Ну вот опять, на этот раз Джуди, а не Анита. Это было так же непонятно, может быть, еще непонятнее, потому что Джуди заглянула в его разум, а Анита нет.
– Я имею в виду, – пояснила Джуди, которая была готова все объяснить, – вы никогда не делали ничего плохого. Вы всегда поступали правильно. Я не думаю, что когда-нибудь буду такой же религиозной, как вы, но если религия делает людей такими, значит это хорошая штука.
Флетчер многого не понимал, и среди всего прочего – отношения Джуди. Она сразу стала уважать его, рассматривая, как не очень сообразительного ребенка, он занимал ее, был ей интересен, при этом время от времени она думала, что чем быстрее он умрет, тем будет лучше.
– Да, вы правы, – заметила она. – На самом деле,
– Именно.
– В таком случае, мне кажется, что я знаю, как мы оба можем получить то, чего нам так хочется.
– Ты знаешь?
Флетчер попытался скрыть удивление, но Джуди его уловила.
– Пожалуйста, перестаньте относиться ко мне, как к полнейшей идиотке, мистер Флетчер, да еще идиотке женского пола. Теперь я совсем неплохо соображаю.

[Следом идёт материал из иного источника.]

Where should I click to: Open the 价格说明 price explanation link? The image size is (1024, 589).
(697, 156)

Конечно, мне не с чем сравнивать, и хотя я знаю, что стала раз в тысячу умнее, чем была, это вовсе не означает, что я гениальна. Но я могу теперь думать, мне приходят в голову разные идеи, даже такие, из которых может что-нибудь выйти.
– А как по твоему мнению мы оба можем получить то, чего нам хочется? Что бы ты стала делать?

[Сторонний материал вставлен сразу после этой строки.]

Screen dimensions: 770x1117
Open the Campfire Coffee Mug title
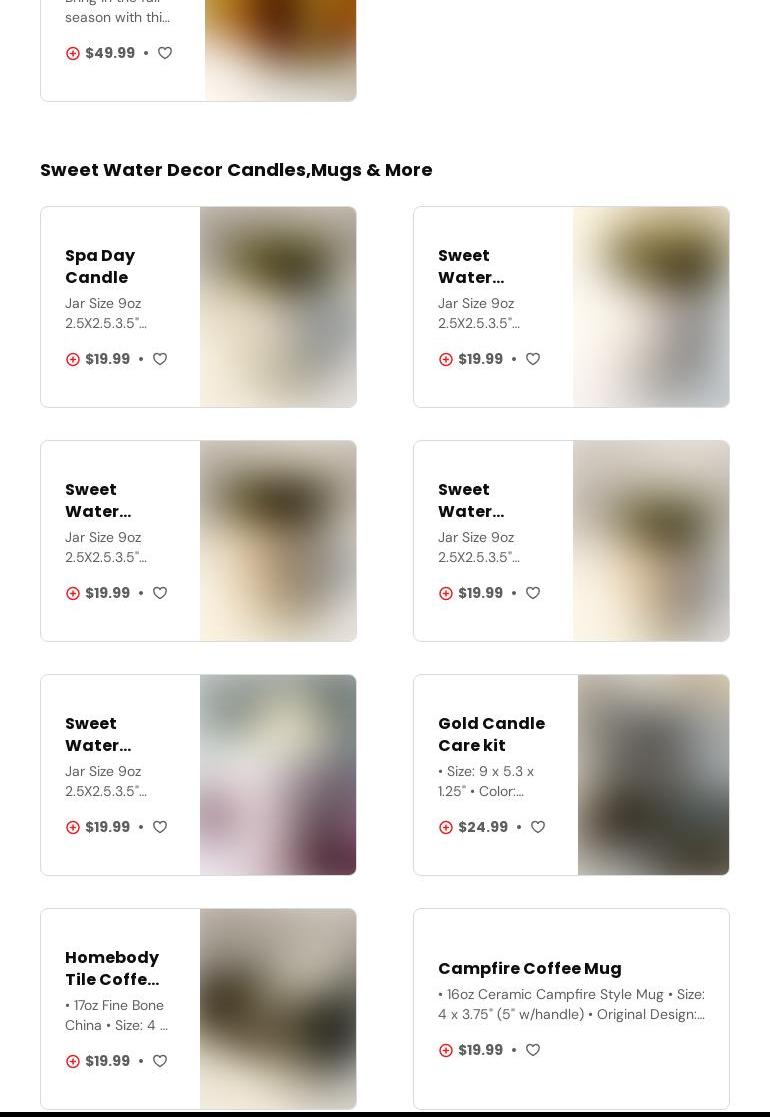pos(530,969)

– Создала бы ситуацию, в которой нам пришлось бы сражаться, чтобы выжить. Я хочу жить. И стану сражаться.
И обязательно выживу. Вы же хотите умереть, поэтому не будете драться за мое тело. Вы покинете меня, чтобы спасти его.
– Ты уже придумала какой-нибудь план?
– Расскажите мне, чего вы боитесь.
– Чего я боюсь?
– Ну, чего вы совсем не переносите.
– Я боюсь задохнуться, утонуть…
– Не подойдет, я тоже этого боюсь.
– Высоты…
– Высоты?
– Это не патологический страх. По крайней мере, так мне кажется. Если я нахожусь на десятом этаже и смотрю через оконное стекло вниз, я не испытываю панического ужаса, хотя по возможности стараюсь этого не делать. Но даже на высоте двадцати футов на плоской крыше с парапетом, я…
– Прекрасно, это то, что нам нужно, – радостно перебила его Джуди. – Мистер Флетчер, приготовьтесь принять свою судьбу. Впрочем, это совсем не смешно, не так ли? Вы знаете новый небоскреб в Вестфилде?
– Я его видел. Но никогда не подходил к нему близко.
– Я была на самом верху с ма, мы ходили в гости к ее подруге. Любой, кто захочет, может подняться наверх на лифте. Там есть парапет. Любой может пойти туда.
– И что?
– Как все-таки это странно – то, что я могу держать от вас свои мысли в секрете. Я могу подумать о чем-нибудь и не сказать вам, о чем я думала. Мне кажется сейчас я как раз и не должна вам говорить о том, что у меня в голове.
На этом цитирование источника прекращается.